The researchers examined human brain tissues taken from adults with and without Williams syndrome who died of causes unrelated to the syndrome and donated their brains to science.

“We focused on samples from the frontal lobe, the area of the brain that is responsible for brain functions such as cognition and decision-making," Dr. Barak explained. "In a previous study, we located in this area damage to the characteristics of the nerve cells and the cells that support nerve cell activity in people with Williams syndrome. In this study, we examined all the genes in all the cells of the frontal lobe to determine whether there are genes in people with Williams syndrome that have undergone abnormal methylation processes, i.e., increased or decreased gene silencing compared to a brain with typical development.”

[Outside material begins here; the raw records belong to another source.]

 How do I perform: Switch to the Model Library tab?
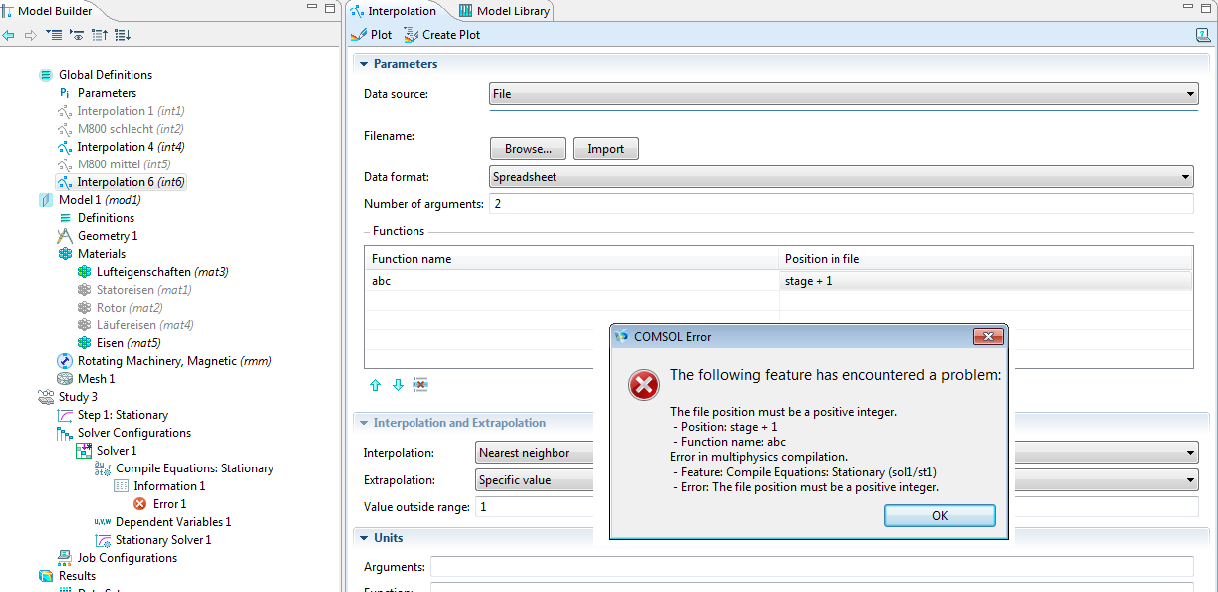click(505, 11)
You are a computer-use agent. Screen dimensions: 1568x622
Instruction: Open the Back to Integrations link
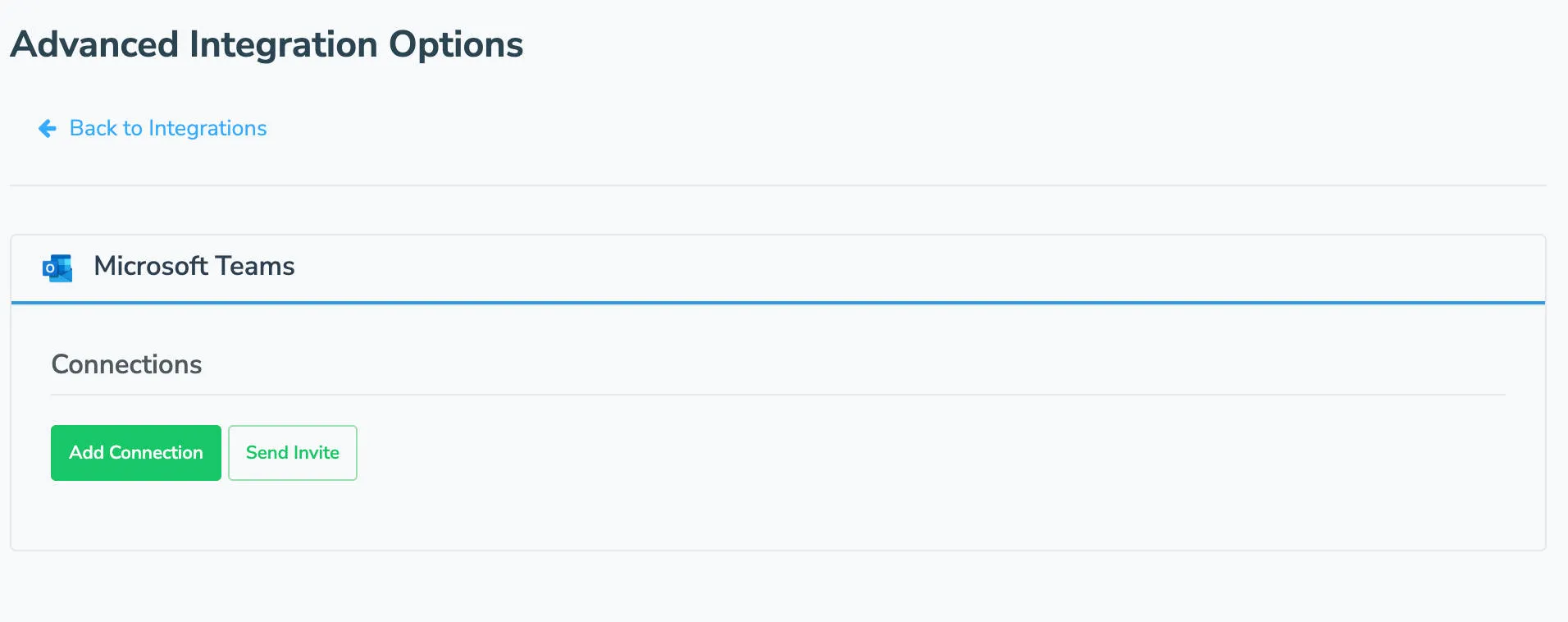[x=167, y=129]
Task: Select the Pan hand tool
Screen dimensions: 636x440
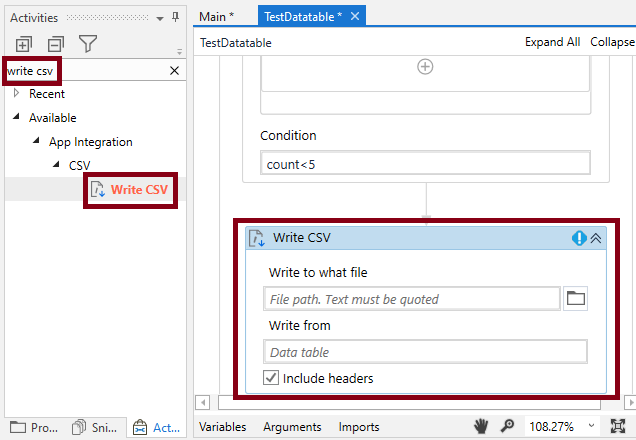Action: [x=481, y=426]
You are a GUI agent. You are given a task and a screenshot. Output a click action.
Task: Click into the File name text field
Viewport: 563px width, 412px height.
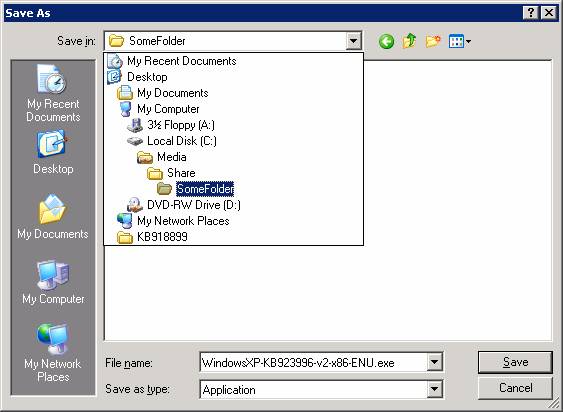[x=313, y=362]
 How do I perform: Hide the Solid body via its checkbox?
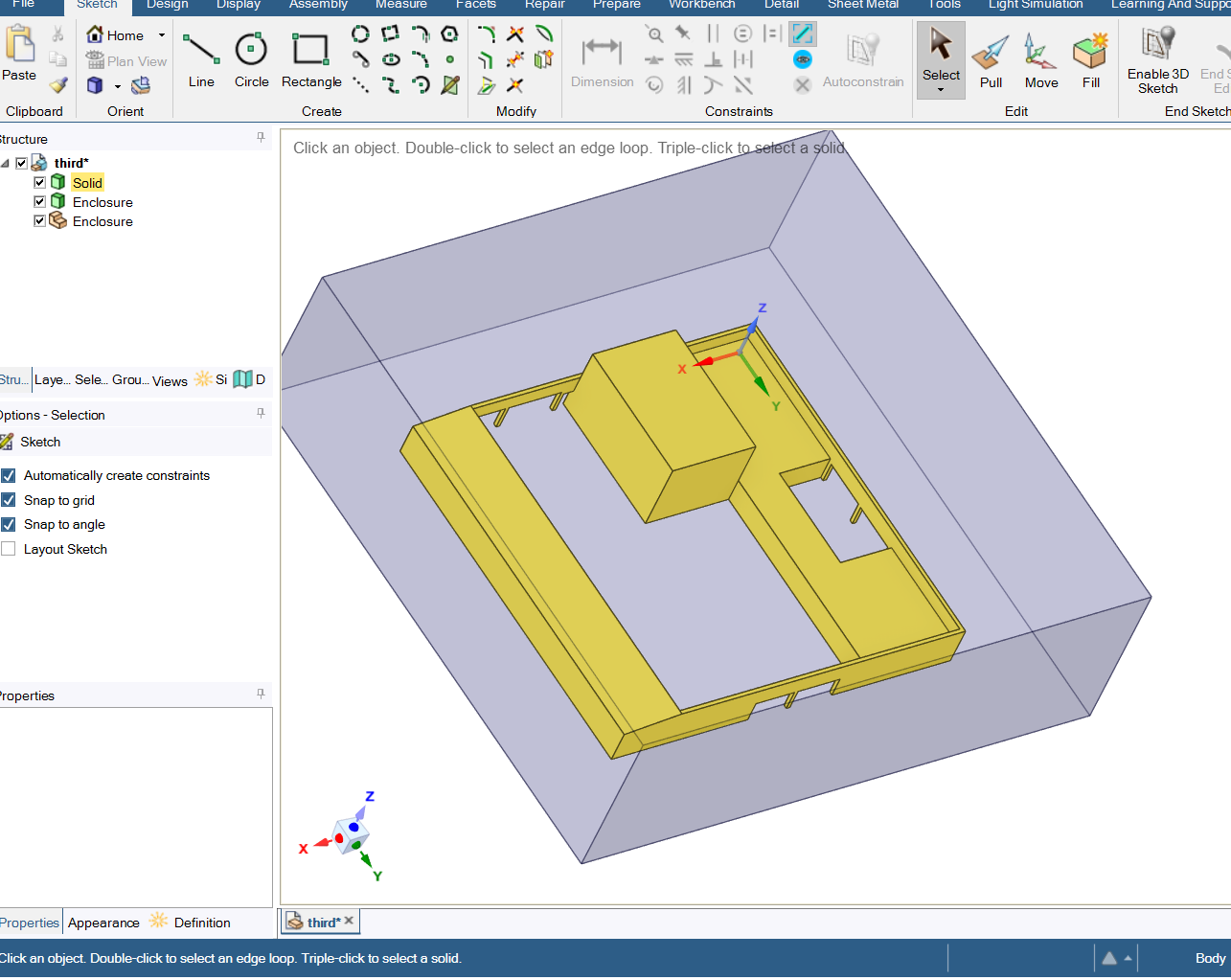(x=39, y=182)
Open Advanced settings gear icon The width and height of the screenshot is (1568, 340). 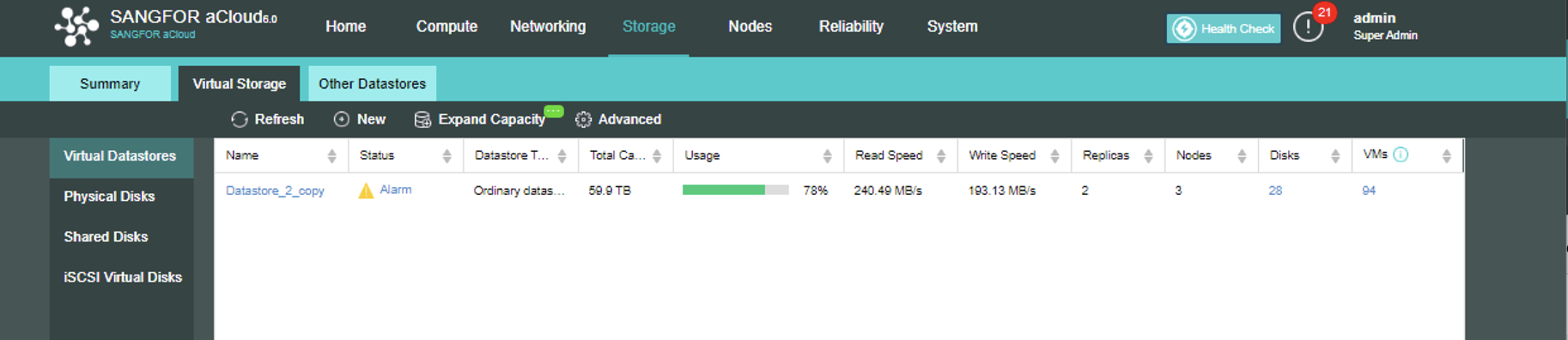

"We uncovered significant information about the defective expression of genes in people with Williams syndrome. While these genes are fully present in the genome of the brain cells, until now it was not known that these abnormally regulated genes are involved in the syndrome." Dr. Asaf Marco.

The researchers found that indeed in people with Williams syndrome abnormal methylation does exist in this area of the brain, resulting in disruption of the normal expression of many genes related to the normal development of the brain's neural functions, such as regulation of social behavior (people with Williams syndrome are known to be overly friendly), cognition, plasticity of the brain, and cell survival.

“We uncovered significant information about the defective expression of genes in people with Williams syndrome. While these genes are fully present in the genome of the brain cells, until now it was not known that these abnormally regulated genes are involved in the syndrome," says Dr. Marco.

"Building on our findings, it will be possible to focus future efforts on the development of targeted treatments that will reach the disrupted sites that we identified in the study in order to 'correct' the defective expressions." Dr. Boaz Barak

Next Step: Target Disrupted Sites

"In addition, one of our main findings is that the disruptions in methylation do not have to appear near the gene whose function is impaired, and sometimes the disruptions are located far away from it. This information is critical because it allows us to better understand the spatial organization of DNA and its effect on gene control."

He adds that, "since we know of enzymes that are able to remove or add methyl molecules, the next challenge will be to precisely direct those enzymes to the disrupted sites identified in our research, with the aim of allowing the genes to be properly expressed.”

Dr. Barak concludes: "Our research revealed new factors related to the disabilities that characterize Williams syndrome. Instead of focusing on the effects of the missing gene, as has been done until now, we shed light on many more genes that are expressed in a defective manner. Building on our findings, it will be possible to focus future efforts on the development of targeted treatments that will reach the disrupted sites that we identified in the study in order to 'correct' the defective expressions.”